Выбрать главу

К вечеру один за другим стали возвращаться разосланные во все стороны отряды разведчиков. Вести были прекрасные: плодородные земли, речушки, сбегающие с гор и теряющиеся в степи, изобилие дичи, тучные пасущиеся стада. И все это богатство ничьё – ни людей, ни йоргов, оно ждет хозяина – только приди и возьми. Лагерь оживился. Разведчиков – героев дня растащили по бивуакам и замучили расспросами. Ждали последний отряд.

Ночь выдалась теплой и безветренной, как и все предыдущие. Среди ночи Макар-большеног проснулся от резкой боли в животе, будто ножом полоснули. И сразу утихло. Рядом, лежа на спине и раскинув руки в разные стороны, оглушительно храпел Гром. Сейчас его имя подходило здоровяку, как никогда. Гром умудрился так набраться к вечеру, что уснул, не дождавшись ужина. Макар снова задремал. Но через некоторое время, вынырнув из тревожного сна, скрючился и застонал. Ощущения были такие, словно его заживо потрошат, как курицу для супа, вонзив в живот огромный мясницкий нож. Макар с трудом поднялся и, пробираясь между спящими, поковылял подалее в кусты. Когда наступило долгожданное облегчение, он утер выступивший на лбу холодный пот и в изнеможении оперся о дерево. Руки дрожали, сердце колотилось, слабость в членах была такая, что не хватало сил не то что вернуться к костру, а даже сделать и шагу. В тот момент, когда в живот снова воткнулся острый нож, Макара ясно, словно вспышка молнии, озарила мысль: «А ведь это иноземный повар. Он подсыпал нам что-то в уху, которую принес, подлая собака. Не зря он мне сразу не понравился.» Умные мысли зачастую приходят к нам слишком поздно, поэтому поделиться своей Макар уже ни с кем не мог, живот скрутило так, что он свернулся на земле калачиком и тихо скулил, подыхая в луже собственных испражнений.

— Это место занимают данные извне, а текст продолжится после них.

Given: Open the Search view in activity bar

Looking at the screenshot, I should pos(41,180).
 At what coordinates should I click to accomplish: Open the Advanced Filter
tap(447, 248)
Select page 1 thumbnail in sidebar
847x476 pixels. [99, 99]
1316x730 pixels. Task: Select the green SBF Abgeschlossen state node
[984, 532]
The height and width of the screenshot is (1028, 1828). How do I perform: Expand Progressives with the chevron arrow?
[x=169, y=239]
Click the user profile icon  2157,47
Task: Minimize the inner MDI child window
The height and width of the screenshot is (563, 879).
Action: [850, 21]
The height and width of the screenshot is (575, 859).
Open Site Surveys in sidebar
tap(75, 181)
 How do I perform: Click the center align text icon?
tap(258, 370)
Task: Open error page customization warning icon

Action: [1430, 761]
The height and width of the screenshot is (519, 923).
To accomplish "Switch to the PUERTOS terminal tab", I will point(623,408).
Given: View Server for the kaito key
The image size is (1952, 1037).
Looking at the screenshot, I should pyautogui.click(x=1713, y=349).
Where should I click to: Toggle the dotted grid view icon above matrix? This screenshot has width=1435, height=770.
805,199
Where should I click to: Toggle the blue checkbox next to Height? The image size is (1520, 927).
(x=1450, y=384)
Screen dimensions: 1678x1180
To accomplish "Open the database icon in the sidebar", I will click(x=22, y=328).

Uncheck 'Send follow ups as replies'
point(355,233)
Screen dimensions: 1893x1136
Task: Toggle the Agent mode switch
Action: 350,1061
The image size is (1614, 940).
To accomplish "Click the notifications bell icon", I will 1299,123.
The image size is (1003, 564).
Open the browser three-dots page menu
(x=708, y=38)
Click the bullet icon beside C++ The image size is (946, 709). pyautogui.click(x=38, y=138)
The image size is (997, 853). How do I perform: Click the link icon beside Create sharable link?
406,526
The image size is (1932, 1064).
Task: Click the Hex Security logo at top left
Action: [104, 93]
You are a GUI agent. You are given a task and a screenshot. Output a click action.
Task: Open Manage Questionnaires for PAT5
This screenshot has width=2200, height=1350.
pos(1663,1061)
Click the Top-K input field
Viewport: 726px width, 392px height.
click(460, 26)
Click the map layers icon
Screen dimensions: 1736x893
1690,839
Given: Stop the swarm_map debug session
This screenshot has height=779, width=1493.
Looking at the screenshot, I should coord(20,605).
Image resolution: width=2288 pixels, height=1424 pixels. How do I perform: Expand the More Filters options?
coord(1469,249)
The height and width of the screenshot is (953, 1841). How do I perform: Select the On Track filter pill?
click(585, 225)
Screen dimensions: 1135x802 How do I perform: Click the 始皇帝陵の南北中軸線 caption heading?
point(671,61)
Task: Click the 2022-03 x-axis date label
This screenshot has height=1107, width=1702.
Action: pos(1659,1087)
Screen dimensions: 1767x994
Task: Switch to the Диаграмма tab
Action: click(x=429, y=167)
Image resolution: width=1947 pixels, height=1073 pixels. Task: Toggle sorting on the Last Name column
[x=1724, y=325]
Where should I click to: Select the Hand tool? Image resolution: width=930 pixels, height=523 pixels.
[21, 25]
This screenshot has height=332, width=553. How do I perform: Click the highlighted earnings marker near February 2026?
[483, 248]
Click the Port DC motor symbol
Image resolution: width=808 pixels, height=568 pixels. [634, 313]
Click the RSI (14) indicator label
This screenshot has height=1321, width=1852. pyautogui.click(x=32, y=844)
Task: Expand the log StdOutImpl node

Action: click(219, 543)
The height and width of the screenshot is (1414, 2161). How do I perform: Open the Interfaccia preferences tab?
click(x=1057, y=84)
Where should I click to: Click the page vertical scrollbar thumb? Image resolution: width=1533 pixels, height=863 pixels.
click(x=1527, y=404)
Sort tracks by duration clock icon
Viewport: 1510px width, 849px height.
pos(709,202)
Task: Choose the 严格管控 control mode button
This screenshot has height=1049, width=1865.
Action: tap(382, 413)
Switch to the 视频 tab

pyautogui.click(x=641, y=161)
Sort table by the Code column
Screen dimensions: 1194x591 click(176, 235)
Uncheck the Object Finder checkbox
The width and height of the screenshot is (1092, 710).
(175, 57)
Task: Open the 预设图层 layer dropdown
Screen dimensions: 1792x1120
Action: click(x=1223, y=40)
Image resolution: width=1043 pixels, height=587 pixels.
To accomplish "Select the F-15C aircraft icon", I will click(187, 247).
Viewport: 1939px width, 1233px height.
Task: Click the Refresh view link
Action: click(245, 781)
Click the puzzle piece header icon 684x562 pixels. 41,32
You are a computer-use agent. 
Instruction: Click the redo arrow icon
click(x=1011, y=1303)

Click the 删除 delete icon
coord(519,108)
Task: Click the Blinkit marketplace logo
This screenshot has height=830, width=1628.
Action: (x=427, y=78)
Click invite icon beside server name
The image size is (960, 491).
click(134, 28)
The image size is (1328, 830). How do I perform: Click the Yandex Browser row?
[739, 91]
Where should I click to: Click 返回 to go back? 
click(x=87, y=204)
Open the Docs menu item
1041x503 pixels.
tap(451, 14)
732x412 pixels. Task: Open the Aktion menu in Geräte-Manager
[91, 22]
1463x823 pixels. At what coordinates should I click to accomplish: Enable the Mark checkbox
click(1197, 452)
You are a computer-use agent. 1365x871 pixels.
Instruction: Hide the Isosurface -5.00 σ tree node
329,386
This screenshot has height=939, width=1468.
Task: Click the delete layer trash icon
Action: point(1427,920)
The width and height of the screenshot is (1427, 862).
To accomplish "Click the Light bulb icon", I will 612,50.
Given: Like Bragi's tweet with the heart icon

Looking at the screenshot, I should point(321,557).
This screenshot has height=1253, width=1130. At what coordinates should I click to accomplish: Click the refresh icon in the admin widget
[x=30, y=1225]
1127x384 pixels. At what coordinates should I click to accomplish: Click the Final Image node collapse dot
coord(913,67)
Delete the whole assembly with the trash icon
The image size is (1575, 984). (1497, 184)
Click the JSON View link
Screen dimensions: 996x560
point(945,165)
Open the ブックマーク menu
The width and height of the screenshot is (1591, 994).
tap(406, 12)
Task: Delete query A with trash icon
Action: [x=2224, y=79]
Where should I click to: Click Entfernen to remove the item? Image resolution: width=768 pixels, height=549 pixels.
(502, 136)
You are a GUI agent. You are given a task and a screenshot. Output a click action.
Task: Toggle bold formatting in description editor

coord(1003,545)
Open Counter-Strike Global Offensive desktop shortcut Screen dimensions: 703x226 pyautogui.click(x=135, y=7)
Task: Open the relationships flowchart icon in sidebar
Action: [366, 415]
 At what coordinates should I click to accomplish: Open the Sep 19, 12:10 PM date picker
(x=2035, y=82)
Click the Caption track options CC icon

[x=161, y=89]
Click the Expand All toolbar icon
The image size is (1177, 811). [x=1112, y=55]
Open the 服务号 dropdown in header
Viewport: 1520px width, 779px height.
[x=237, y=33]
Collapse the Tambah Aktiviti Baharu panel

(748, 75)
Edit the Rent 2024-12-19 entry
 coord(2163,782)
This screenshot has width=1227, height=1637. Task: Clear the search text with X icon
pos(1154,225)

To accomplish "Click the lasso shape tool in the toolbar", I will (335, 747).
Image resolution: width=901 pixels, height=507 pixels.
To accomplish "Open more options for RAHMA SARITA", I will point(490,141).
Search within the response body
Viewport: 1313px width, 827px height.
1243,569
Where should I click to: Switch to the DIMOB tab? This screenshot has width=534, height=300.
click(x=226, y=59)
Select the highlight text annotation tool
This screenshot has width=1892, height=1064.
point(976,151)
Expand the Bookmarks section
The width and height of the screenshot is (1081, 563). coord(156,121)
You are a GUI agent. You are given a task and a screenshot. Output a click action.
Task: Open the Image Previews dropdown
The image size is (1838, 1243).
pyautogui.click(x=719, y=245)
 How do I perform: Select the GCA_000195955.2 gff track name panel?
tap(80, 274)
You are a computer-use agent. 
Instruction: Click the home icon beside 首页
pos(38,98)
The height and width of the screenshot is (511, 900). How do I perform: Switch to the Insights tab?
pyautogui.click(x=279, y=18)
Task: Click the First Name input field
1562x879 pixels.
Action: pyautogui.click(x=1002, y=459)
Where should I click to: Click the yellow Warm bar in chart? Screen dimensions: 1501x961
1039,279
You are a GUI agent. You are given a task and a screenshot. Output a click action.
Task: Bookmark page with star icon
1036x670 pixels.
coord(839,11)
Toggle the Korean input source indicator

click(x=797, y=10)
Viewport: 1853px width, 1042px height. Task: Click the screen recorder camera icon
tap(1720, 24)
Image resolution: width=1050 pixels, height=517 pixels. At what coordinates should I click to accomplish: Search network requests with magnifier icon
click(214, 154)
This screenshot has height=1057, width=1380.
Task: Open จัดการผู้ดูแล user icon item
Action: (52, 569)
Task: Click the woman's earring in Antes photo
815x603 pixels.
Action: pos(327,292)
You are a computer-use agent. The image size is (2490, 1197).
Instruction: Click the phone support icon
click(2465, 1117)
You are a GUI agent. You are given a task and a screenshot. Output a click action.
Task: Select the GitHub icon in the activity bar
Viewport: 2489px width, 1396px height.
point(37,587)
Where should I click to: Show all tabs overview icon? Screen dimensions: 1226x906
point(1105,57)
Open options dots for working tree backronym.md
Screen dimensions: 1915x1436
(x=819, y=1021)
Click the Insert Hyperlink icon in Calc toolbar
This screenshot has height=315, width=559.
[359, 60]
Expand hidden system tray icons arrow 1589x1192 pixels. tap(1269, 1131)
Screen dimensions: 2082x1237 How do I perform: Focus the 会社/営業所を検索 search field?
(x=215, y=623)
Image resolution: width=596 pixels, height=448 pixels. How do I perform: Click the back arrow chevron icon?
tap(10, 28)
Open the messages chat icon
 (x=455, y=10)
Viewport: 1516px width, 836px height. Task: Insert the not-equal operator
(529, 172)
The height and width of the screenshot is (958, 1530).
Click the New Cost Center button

Гром очнулся от богатырского сна, едва начало светать. Проспав не менее восьми часов кряду, он чувствовал себя превосходно. Осушив первым делом целый бурдюк с водой (после обильных возлияний почему-то всегда сушит глотку), он ополоснул заспанную рожу остатками воды и огляделся по сторонам.

Лагерь напоминал поле боя. Вокруг потухших или слегка курившихся костров вповалку лежали спящие тела: укутавшиеся в плащи до самого носа и в одних рубахах, свернувшиеся калачиком и бесстыдно раскинувшиеся, храпящие на разные лады, что создавало вокруг озера постоянный, несмолкаемый гул, наподобие пчелиного улья.

Второй насущной потребностью Грома после утоления жажды было отлить. Оставив плащ, бурдюк и даже оружие у потухшего костра, Гром поднялся, соображая, в какую сторону направиться, чтобы не вляпаться в кучи чужого дерьма. Надо сказать, что с каждым днем эта задача становилась все сложнее. А покуда он раздумывал, внимание его привлек аппетитный запах. Исходил он от котла, на дне которого плескались остатки какого-то варева. Гром повел носом и завистливо подумал: «Надо же, какой ужин пропустил. Небось тот иноземец принес. Ишь как пахнет то – не по-нашему.» Вылакав остатки варева прямо через край, он удовлетворенно крякнул и пошел в лес по ставшей теперь совсем уж неотложной надобности.

На давнего своего кореша – Макара-большенога Гром вышел, услышав неподалеку слабый стон.

«Эй, друг, да ты тоже перебрал,» – с неожиданной теплотой в голосе проговорил он, опускаясь на корточки рядом с ним. Обычно опьянение до полного выпадения в осадок и потери человеческого облика было его прерогативой. Макар же – человек семейный, ответственный и осторожный никогда не бросал его таком состоянии на произвол судьбы, отчитывая за неумеренное пьянство поутру. А потому видеть его в таком непотребном виде в луже испражнений было совершенно удивительно. Впрочем, с кем не бывает.

Макар-большеног был лет на десять старше Грома и взял новичка под опеку, когда того приняли в стражники. Кличку свою, приклеившуюся намертво, как банный лист, получил он оттого, что сапог его размера при выдаче ему обмундирования стражника сыскать не смогли, уж больно длина и широка была стопа. Человек рассудительный и степенный, он пользовался заслуженным авторитетом среди товарищей и даже у начальства, умея малой кровью останавливать пьяные драки и распределять дежурства так, что почти никому не было обидно. На таких надежных, основательных, пусть кто-то даже скажет простых, мужиках мир и держится. Своей инерционностью они не дают всякого рода реформаторам и революционерам пинать его из крайности в крайность, уравновешивая, будто гири на ногах.